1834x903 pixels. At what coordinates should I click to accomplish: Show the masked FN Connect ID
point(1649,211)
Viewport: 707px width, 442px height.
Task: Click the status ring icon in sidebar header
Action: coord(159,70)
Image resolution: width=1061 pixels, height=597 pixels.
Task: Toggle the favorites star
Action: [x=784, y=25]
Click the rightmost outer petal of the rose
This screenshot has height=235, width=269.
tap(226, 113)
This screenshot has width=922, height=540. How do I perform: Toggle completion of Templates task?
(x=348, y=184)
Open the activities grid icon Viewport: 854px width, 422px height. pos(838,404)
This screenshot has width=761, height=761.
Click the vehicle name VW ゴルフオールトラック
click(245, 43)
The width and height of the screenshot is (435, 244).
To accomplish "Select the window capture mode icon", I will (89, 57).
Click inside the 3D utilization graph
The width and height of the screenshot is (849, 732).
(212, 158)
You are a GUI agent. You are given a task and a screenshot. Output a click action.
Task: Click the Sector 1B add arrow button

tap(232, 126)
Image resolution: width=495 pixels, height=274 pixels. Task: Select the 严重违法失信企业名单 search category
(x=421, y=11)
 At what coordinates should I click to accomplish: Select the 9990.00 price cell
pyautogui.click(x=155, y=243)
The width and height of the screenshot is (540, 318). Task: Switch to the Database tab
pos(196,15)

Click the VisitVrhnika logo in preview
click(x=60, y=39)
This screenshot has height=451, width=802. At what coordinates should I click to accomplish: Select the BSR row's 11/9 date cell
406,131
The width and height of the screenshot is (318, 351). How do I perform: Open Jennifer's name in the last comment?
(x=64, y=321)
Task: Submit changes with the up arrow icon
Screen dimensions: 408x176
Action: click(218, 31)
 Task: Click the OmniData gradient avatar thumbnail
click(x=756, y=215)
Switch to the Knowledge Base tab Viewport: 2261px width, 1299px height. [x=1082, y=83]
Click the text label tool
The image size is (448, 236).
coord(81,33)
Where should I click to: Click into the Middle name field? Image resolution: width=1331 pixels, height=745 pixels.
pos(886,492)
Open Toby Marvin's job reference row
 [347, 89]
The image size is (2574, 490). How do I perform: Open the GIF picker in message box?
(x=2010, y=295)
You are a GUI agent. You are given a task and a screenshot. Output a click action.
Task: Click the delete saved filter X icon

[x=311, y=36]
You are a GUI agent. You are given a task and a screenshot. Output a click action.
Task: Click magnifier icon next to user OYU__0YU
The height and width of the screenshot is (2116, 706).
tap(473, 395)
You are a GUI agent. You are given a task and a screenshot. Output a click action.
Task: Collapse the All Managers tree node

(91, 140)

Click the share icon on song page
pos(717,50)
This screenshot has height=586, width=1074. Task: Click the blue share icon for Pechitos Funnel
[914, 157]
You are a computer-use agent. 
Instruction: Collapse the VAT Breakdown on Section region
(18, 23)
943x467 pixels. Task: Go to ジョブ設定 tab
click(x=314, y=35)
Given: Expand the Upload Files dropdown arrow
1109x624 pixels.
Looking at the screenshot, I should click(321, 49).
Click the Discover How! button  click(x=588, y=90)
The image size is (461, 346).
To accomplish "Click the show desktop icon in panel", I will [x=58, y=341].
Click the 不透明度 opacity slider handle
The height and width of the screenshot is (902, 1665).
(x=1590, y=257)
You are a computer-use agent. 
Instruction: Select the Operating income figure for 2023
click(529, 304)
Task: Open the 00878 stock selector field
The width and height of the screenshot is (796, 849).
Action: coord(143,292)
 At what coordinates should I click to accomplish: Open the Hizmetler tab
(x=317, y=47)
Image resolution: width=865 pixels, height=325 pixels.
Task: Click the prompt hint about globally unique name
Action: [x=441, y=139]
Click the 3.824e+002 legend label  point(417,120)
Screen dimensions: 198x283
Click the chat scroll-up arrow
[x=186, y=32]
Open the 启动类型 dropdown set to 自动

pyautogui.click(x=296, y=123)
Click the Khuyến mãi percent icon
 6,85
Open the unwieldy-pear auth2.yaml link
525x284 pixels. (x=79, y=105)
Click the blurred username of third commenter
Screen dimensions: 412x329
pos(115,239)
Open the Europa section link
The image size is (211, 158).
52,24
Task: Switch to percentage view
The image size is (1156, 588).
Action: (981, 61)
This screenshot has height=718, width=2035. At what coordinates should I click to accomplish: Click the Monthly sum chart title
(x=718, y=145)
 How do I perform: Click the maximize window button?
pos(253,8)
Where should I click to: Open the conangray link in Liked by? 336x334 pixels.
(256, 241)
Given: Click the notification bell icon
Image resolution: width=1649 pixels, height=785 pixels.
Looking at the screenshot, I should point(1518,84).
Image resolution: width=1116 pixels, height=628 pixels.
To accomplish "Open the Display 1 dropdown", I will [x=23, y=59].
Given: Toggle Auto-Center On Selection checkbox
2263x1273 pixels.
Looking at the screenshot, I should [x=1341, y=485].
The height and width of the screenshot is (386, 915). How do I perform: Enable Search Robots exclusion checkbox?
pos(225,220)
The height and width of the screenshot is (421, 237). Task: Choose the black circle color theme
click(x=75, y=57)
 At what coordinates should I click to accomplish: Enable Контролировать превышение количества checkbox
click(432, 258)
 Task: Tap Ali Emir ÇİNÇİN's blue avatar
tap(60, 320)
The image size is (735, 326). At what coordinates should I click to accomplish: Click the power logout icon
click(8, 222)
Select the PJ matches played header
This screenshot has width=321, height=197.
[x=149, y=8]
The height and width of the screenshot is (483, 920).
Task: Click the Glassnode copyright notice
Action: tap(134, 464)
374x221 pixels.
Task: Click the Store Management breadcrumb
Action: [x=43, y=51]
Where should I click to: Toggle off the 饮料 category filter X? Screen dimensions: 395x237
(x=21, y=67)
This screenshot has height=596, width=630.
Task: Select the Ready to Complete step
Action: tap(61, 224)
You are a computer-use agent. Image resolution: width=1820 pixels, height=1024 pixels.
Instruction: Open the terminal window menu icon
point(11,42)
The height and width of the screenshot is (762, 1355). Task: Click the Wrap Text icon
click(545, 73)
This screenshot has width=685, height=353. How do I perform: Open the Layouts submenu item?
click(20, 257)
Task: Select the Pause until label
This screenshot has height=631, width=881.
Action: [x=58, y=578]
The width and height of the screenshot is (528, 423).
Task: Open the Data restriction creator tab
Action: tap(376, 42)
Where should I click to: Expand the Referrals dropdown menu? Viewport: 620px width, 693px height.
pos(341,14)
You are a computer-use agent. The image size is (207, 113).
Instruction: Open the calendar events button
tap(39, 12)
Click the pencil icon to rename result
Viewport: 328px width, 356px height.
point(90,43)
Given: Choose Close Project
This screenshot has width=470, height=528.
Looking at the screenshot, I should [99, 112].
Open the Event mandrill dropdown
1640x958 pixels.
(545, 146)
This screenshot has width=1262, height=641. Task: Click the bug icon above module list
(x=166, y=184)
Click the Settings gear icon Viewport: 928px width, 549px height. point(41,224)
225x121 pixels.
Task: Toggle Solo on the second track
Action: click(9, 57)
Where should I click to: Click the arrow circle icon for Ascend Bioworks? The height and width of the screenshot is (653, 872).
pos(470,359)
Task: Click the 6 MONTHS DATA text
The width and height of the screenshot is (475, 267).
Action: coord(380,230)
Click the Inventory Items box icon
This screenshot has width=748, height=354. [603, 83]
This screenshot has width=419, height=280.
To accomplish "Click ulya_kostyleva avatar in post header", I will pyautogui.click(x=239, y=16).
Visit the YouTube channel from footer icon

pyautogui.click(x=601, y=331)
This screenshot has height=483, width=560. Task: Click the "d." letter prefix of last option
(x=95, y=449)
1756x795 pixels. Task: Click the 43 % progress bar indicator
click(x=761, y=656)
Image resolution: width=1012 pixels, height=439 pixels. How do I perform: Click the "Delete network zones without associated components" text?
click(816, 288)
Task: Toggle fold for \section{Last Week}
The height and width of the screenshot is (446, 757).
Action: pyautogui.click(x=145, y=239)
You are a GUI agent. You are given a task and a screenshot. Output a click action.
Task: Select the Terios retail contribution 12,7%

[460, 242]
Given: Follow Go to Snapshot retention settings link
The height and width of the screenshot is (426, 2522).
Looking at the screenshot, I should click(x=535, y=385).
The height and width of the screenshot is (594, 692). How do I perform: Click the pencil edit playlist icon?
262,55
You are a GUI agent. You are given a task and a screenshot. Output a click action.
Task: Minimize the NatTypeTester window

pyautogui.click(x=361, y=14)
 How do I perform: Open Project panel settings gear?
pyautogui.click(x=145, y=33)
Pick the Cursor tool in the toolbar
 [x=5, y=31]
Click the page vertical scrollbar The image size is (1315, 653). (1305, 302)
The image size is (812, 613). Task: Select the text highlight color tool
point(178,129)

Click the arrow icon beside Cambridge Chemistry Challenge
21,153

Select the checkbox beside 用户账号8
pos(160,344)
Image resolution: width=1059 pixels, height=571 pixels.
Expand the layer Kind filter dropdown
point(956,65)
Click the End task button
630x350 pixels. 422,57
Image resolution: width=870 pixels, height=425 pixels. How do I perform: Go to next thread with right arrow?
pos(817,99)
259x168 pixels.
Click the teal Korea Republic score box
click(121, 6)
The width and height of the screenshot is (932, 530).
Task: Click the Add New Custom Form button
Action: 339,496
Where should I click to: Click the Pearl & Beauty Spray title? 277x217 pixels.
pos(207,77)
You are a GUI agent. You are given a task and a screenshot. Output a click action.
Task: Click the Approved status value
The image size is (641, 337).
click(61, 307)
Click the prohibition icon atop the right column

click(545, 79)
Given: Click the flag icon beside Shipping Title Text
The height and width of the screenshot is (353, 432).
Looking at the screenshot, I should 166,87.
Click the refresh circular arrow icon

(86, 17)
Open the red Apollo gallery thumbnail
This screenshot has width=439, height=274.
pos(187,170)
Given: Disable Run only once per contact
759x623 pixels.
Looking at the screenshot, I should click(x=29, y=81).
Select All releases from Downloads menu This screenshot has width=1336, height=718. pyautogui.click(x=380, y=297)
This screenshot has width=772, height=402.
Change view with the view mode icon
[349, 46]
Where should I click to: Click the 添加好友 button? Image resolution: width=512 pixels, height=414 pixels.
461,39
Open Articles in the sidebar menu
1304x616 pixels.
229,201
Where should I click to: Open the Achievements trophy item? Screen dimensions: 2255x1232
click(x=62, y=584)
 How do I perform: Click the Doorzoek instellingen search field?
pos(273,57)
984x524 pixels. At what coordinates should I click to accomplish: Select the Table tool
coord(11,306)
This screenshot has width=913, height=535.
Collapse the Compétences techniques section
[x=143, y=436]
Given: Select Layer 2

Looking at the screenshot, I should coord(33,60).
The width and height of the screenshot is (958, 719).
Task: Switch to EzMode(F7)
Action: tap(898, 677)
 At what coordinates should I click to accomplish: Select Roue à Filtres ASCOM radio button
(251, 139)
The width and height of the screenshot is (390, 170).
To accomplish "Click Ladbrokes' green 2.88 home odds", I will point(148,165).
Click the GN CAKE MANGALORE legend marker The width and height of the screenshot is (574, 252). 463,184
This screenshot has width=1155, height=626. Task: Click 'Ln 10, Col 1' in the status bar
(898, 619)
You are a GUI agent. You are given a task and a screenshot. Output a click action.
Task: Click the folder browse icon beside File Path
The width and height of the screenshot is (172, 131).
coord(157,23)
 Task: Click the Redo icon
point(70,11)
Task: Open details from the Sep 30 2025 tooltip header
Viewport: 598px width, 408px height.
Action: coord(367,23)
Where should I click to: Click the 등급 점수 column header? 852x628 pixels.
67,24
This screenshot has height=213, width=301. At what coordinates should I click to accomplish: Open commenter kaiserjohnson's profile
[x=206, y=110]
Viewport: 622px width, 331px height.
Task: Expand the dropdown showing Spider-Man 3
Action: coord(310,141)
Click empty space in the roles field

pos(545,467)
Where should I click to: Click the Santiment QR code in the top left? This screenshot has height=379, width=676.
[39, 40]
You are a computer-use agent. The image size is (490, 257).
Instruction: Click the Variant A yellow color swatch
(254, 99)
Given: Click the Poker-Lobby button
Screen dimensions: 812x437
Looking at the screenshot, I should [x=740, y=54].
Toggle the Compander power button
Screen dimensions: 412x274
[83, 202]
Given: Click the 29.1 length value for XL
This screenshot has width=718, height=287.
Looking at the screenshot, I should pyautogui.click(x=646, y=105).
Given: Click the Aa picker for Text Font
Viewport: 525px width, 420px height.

- [TASK OBJECTIVE]: Please copy out the entries starting with the line containing "Task: Tap Ali Emir ÇİNÇİN's blue avatar" and going on through the line containing "click(20, 257)", reproducing each line exactly.

- [WRITTEN RESPONSE]:
 Task: Tap Ali Emir ÇİNÇİN's blue avatar
tap(60, 320)
The image size is (735, 326). At what coordinates should I click to accomplish: Click the power logout icon
click(8, 222)
Select the PJ matches played header
This screenshot has width=321, height=197.
[x=149, y=8]
The height and width of the screenshot is (483, 920).
Task: Click the Glassnode copyright notice
Action: tap(134, 464)
374x221 pixels.
Task: Click the Store Management breadcrumb
Action: [x=43, y=51]
Where should I click to: Toggle off the 饮料 category filter X? Screen dimensions: 395x237
(x=21, y=67)
This screenshot has height=596, width=630.
Task: Select the Ready to Complete step
Action: tap(61, 224)
You are a computer-use agent. Image resolution: width=1820 pixels, height=1024 pixels.
Instruction: Open the terminal window menu icon
point(11,42)
The height and width of the screenshot is (762, 1355). Task: Click the Wrap Text icon
click(545, 73)
This screenshot has width=685, height=353. How do I perform: Open the Layouts submenu item?
click(20, 257)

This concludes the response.